説苑 / 尊賢
孔子之郯,遭程子於塗,傾蓋而語終日。有間,顧子路曰:「取束帛一以贈先生。」子路不對。有間,又顧曰:「取束帛一以贈先生。」子路屑然對曰:「由聞之,士不中而見,女無媒而嫁,君子不行也。」孔子曰:「由,詩不云乎:『野有蔓草,零露溥兮,有美一人,清揚婉兮,邂逅相遇,適我願兮。』今程子天下之賢士也,於是不贈,終身不見。大德毋踰閑,小德出入可也。」
新字:孔子之郯,遭程子於塗,傾蓋而語終日。有間,顧子路曰:「取束帛一以贈先生。」子路不対。有間,又顧曰:「取束帛一以贈先生。」子路屑然対曰:「由聞之,士不中而見,女無媒而嫁,君子不行也。」孔子曰:「由,詩不云乎:『野有蔓草,零露溥兮,有美一人,清揚婉兮,邂逅相遇,適我願兮。』今程子天下之賢士也,於是不贈,終身不見。大徳毋踰閑,小徳出入可也。」
書き下し
孔子郯に之くに、程子に塗に遭い、蓋を傾けて語ること終日なり。有間、子路を顧みて曰く、「束帛一を取りて以て先生に贈れ」と。
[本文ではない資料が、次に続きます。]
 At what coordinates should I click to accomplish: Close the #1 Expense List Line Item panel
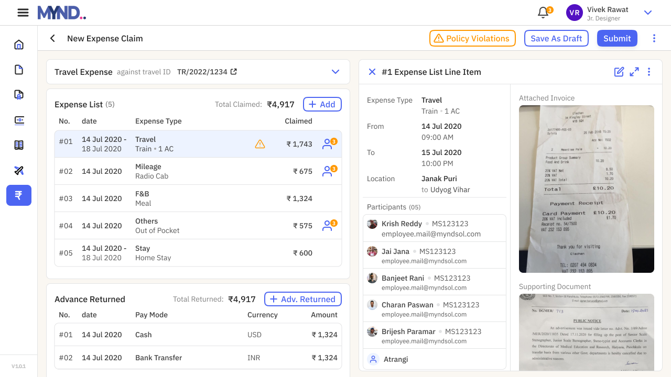tap(372, 72)
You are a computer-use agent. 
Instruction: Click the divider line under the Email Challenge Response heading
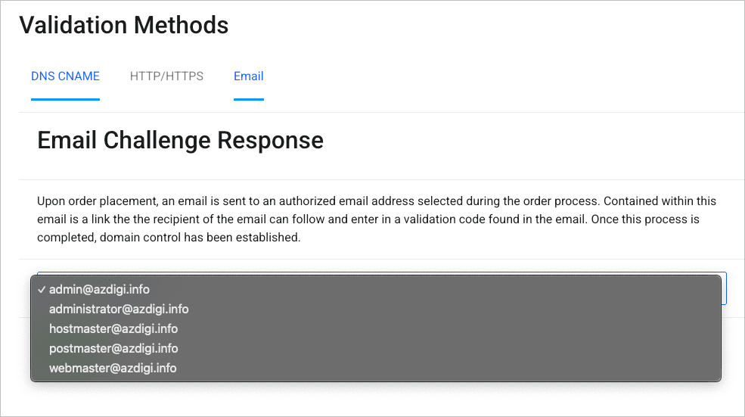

子路対えず。有間、又顧みて曰く、「束帛一を取りて以て先生に贈れ」と。子路屑然として対えて曰く、「由之を聞く、士は中せずして見え、女は媒無くして嫁ぐは、君子行わざるなりと」。孔子曰く、「由よ、詩に云わずや、『野に蔓草有り、零露溥たり、美なる一人有り、清揚婉たり、邂逅として相い遇う、我が願いに適う』と。今程子は天下の賢士なり、是に於いて贈らずんば、終身見えざらん。大徳は閑を踰ゆる毋かれ、小徳は出入するも可なり」と。
現代語訳
孔子が郯の国へ向かう途中、道で程子に出会い、車の幌を傾け合わせて一日中語り合った。しばらくして、孔子が子路を振り返って「束ねた絹一巻きを持ってきて先生に贈りなさい」と言ったが、子路は返事をしなかった。しばらくしてまた振り返り「束ねた絹一巻きを持ってきて先生に贈りなさい」と言うと、子路は不満そうに答えた。「私(由)はこう聞いております、士は正式な仲立ちなしに人に見えることはなく、女は媒酌人なしに嫁ぐことはない、それが君子の行いだと」。孔子は言った。「由よ、詩にこうあるではないか。『野に蔓草があり、露がしとどに降りている。美しい人がいて、その目もとは涼やかで美しい。思いがけず巡り会い、まさに私の願いにかなう』と。今、程子は天下の賢士である。もしここで贈り物をしなければ、生涯二度と会うことはないだろう。大きな徳の枠は踏み越えてはならないが、小さな作法は多少融通をきかせてもよいのだ」と。